UNMC researchers receive grant to study genetic risk for nicotine dependenceStudy will look at whether personalized genetic information on nicotine addiction will influence smokers' attitude towards smoking and quitting.
The answer to why some smokers can quit and others can’t lies partly in their genes. Researchers now are harnessing information that provides information about a smoker’s genetic risk for nicotine dependence which ultimately may lead to a tailored approach to quitting.
The University of Nebraska Medical Center College of Nursing received a $40,000 grant to study whether receiving personalized genetic information on nicotine addiction will influence smokers’ attitude towards smoking and quitting.
Funded by Nebraska Legislative Bill 506, also referred to as the Health Care Cash Fund and tobacco settlement funds, the grant focuses on reducing cancer and smoking-related heart disease.
Researchers will study one variant, rs1051730, on the CHRNA3 gene, which affects dopamine production and signals the brain's reward or pleasure pathways. This variant correlates with nicotine dependence and the amount of cigarettes smoked, said Julia Houfek, PhD, professor, UNMC College of Nursing and lead researcher of the study.
Ninety smokers, age 19 and older who smoke at least 10 cigarettes a day, will be enrolled in the study. For comparison, half of the participants will receive information about their personal genetic profile during the study. Once the study is complete, the other group will receive their genetic information.
There are three variations on the gene that influence nicotine addiction: CC, CT and TT. Those with CC and CT are less likely to become nicotine dependent as those with TT.
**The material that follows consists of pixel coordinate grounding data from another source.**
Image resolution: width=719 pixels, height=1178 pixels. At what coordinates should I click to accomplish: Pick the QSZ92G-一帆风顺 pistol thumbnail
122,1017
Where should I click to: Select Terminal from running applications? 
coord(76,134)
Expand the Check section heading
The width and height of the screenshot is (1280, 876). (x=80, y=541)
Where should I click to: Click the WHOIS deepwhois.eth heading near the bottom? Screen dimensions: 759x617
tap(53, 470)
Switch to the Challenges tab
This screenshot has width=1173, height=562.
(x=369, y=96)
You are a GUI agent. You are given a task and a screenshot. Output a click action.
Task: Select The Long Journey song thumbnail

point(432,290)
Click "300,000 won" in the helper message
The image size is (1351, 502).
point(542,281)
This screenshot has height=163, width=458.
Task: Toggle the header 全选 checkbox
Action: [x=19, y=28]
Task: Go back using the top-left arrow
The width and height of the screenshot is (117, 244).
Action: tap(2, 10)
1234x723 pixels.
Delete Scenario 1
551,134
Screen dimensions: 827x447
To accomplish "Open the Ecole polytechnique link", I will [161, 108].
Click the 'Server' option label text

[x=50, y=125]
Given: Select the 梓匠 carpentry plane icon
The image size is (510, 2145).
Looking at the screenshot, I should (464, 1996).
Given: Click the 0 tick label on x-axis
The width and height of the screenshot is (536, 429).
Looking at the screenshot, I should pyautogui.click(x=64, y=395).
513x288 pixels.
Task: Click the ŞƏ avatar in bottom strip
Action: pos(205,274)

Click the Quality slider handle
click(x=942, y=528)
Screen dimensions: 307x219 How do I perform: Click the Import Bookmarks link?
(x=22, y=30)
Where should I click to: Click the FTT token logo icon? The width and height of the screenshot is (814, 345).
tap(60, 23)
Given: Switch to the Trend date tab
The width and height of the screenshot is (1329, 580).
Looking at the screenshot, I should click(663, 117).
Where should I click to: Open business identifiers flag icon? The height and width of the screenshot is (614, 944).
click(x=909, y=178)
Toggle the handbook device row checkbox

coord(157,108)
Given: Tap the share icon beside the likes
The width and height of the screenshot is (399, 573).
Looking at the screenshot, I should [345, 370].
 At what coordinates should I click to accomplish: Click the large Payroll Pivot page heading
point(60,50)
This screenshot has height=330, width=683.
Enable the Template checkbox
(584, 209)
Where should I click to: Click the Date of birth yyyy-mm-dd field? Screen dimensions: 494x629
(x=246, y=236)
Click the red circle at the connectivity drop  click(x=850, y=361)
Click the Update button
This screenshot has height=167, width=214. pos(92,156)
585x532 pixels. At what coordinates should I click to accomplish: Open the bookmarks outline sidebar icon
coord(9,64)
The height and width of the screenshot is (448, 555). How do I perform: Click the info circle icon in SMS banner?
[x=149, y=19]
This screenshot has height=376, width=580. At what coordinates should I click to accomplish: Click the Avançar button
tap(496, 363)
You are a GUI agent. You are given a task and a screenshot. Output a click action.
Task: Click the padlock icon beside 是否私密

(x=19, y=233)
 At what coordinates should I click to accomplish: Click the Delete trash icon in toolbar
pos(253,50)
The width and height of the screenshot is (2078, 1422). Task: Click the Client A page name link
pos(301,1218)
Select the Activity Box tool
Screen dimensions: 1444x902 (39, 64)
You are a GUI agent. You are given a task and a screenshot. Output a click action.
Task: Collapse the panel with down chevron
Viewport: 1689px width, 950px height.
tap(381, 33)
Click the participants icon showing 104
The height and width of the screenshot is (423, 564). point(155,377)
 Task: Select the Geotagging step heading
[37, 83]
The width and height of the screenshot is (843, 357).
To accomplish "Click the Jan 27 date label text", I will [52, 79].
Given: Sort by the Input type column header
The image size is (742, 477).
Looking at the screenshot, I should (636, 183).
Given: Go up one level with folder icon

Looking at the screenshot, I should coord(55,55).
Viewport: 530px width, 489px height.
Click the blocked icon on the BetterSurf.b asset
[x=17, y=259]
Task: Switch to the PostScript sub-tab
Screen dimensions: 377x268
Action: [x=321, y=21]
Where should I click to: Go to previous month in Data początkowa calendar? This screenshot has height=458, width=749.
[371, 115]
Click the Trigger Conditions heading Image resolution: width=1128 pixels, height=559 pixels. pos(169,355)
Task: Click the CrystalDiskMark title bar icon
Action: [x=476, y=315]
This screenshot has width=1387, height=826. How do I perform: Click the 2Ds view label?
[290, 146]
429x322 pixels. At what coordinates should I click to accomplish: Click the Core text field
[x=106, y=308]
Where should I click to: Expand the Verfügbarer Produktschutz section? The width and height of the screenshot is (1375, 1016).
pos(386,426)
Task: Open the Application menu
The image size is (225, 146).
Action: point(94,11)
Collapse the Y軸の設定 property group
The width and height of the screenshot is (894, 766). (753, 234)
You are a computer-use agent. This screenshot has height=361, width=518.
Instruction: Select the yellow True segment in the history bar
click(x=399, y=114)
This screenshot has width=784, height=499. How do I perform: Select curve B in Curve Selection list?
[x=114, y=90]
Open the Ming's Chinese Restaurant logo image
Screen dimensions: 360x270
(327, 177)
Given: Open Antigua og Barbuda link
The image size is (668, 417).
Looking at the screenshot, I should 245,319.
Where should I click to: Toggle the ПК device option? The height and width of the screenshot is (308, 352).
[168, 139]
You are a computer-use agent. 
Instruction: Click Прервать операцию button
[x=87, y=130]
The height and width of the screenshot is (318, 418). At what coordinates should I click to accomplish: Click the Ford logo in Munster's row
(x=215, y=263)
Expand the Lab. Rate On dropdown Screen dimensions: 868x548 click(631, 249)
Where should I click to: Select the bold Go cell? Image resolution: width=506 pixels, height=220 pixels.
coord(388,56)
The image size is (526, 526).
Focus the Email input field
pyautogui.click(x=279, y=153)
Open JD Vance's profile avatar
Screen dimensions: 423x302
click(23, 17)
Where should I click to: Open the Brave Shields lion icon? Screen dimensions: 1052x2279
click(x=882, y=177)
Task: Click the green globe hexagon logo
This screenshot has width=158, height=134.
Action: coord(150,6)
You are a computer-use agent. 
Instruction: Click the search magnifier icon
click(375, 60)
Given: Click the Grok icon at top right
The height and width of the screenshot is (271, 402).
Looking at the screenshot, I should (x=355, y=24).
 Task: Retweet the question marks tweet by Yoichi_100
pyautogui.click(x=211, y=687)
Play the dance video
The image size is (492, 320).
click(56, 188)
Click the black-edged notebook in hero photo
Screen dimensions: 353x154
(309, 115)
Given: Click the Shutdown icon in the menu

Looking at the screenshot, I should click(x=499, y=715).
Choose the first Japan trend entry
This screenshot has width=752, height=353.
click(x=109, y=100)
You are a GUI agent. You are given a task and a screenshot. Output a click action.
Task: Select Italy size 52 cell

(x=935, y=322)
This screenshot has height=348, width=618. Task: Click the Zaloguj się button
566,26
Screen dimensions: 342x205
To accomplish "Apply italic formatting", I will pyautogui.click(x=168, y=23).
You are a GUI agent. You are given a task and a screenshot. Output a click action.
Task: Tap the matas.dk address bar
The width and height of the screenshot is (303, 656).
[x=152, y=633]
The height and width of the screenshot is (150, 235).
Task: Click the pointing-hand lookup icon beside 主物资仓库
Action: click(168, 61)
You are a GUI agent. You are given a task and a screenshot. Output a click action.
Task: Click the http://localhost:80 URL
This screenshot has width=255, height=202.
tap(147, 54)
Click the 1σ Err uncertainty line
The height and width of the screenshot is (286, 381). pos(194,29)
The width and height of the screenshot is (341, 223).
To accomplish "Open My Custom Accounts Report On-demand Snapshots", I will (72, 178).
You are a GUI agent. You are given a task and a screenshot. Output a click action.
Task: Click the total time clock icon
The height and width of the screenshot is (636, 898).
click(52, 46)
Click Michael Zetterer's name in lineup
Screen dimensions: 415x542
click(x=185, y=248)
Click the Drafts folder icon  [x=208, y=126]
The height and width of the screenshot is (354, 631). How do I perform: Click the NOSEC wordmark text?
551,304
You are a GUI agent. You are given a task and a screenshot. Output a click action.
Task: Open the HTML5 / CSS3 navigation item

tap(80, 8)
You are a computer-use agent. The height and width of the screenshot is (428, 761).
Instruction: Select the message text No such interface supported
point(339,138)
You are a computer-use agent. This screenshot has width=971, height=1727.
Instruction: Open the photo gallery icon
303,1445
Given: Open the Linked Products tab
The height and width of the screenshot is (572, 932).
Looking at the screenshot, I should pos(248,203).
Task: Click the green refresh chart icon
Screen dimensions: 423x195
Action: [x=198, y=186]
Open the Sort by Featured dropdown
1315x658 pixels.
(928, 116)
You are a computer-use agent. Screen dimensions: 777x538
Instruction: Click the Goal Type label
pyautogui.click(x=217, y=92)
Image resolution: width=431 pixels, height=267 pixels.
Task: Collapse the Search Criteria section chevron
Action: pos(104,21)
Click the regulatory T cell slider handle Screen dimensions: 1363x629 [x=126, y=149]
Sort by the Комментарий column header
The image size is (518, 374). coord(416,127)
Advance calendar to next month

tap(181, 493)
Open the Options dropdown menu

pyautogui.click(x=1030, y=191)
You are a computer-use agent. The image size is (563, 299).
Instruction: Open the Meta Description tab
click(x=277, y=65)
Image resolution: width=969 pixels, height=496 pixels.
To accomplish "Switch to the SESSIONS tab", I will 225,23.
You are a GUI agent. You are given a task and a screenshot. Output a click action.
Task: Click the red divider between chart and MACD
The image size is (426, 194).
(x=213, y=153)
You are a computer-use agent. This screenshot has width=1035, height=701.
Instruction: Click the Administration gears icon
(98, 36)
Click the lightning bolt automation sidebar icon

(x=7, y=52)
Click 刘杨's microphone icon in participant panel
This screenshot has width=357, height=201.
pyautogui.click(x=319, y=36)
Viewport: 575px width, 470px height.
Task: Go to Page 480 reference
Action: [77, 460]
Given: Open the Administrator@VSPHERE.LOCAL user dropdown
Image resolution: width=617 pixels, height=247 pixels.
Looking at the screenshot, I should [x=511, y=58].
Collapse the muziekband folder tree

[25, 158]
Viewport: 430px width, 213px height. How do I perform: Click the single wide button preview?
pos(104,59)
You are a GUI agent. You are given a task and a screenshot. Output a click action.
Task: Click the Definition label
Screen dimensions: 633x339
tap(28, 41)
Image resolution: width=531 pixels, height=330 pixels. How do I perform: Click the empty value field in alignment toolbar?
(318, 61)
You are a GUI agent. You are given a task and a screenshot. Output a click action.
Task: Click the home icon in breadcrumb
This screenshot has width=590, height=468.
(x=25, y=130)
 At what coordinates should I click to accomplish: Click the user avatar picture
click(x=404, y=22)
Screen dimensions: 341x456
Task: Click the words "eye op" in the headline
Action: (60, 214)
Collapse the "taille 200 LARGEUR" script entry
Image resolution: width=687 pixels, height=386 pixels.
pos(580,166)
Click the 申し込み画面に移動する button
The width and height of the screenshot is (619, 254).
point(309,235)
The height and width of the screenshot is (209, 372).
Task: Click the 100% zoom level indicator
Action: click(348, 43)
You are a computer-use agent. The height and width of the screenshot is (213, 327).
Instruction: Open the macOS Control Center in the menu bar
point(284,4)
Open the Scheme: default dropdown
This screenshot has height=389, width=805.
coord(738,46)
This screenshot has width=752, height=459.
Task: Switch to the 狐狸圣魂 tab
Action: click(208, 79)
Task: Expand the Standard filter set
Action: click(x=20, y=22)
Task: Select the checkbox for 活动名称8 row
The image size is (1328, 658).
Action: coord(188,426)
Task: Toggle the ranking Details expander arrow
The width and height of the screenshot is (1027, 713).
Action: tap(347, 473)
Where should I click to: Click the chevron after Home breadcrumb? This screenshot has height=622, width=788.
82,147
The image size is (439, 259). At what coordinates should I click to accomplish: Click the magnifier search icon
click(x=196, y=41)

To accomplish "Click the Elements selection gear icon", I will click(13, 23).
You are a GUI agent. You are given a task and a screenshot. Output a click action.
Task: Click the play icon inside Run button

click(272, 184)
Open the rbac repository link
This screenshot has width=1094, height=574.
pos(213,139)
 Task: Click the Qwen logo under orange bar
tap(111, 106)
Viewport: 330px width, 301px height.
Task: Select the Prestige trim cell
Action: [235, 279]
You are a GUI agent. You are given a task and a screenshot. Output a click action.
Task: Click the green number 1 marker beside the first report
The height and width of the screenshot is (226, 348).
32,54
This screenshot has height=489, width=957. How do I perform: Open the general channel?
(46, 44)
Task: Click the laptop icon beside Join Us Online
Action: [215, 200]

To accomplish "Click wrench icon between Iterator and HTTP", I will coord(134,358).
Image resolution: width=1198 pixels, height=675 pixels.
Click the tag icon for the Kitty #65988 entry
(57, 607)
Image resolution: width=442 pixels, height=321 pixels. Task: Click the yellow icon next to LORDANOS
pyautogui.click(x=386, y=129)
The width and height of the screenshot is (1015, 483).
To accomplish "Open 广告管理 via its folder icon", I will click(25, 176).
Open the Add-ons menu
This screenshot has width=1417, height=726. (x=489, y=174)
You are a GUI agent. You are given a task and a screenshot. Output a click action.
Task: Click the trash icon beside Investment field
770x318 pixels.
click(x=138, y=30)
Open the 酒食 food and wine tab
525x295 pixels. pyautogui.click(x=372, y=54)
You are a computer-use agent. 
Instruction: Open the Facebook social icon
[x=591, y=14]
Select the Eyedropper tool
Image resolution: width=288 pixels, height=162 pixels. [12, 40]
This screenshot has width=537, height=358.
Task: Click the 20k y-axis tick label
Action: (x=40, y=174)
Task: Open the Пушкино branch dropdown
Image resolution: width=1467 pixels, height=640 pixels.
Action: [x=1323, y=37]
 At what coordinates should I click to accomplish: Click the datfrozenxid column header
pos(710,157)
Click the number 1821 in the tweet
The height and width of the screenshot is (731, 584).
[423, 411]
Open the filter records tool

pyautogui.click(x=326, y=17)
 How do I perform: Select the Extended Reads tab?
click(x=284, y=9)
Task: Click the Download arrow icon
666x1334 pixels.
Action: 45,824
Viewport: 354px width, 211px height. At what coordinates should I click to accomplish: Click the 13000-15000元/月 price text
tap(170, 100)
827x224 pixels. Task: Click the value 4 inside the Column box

The goal of the study is to find out how study participants will interpret the genetic information they receive and how they think about their smoking. The study is not a smoking cessation study, and there is no requirement to try to quit. Researchers will follow people after the study is completed to see if they seek out help to quit smoking.
“We know that smoking cessation treatments are not a one-size fits all solution,” Dr. Houfek said. “What may work for one person may not work for another. We want to learn how people interpret this information and see if the genetics information affects behavior.
“It’s estimated about 40 to 70 percent of smoking behavior is influenced by genes. We are harnessing this new technology that enables the identification of specific genes that influence someone to take up the habit and continue smoking.”
She said understanding the genetic contributions to smoking and the genotypes that influence cessation is rapidly progressing, and it is anticipated that genetically-informed smoking cessation will be developed in the near future.
“It may be that if someone is more addicted that both medication and behavioral therapy is needed to help them quit,” Dr. Houfek said. “Some may be more motivated to use several methods in order to quit.”
She said results of the study will contribute to the body of scientific knowledge. In the future, this may be important in tailoring smoking cessation programs to the appropriate type and dose and behavioral therapy.
“Even with cessation treatment guidelines, there’s little guidance to best match smokers with the most effective medication and behavioral therapy,” Dr. Houfek said. “Currently the recommendations are based on personal preference or availability. By knowing how the variations in DNA affect smokers’ responses to the medications, we will be better able to match them with the best treatment.”
Cigarette smoking continues to be a major contributor of death, disability and economic burden. In 2010, almost 70 percent of smokers wanted to quit but only 52 percent quit for at least one day and only 6 percent reported quitting success.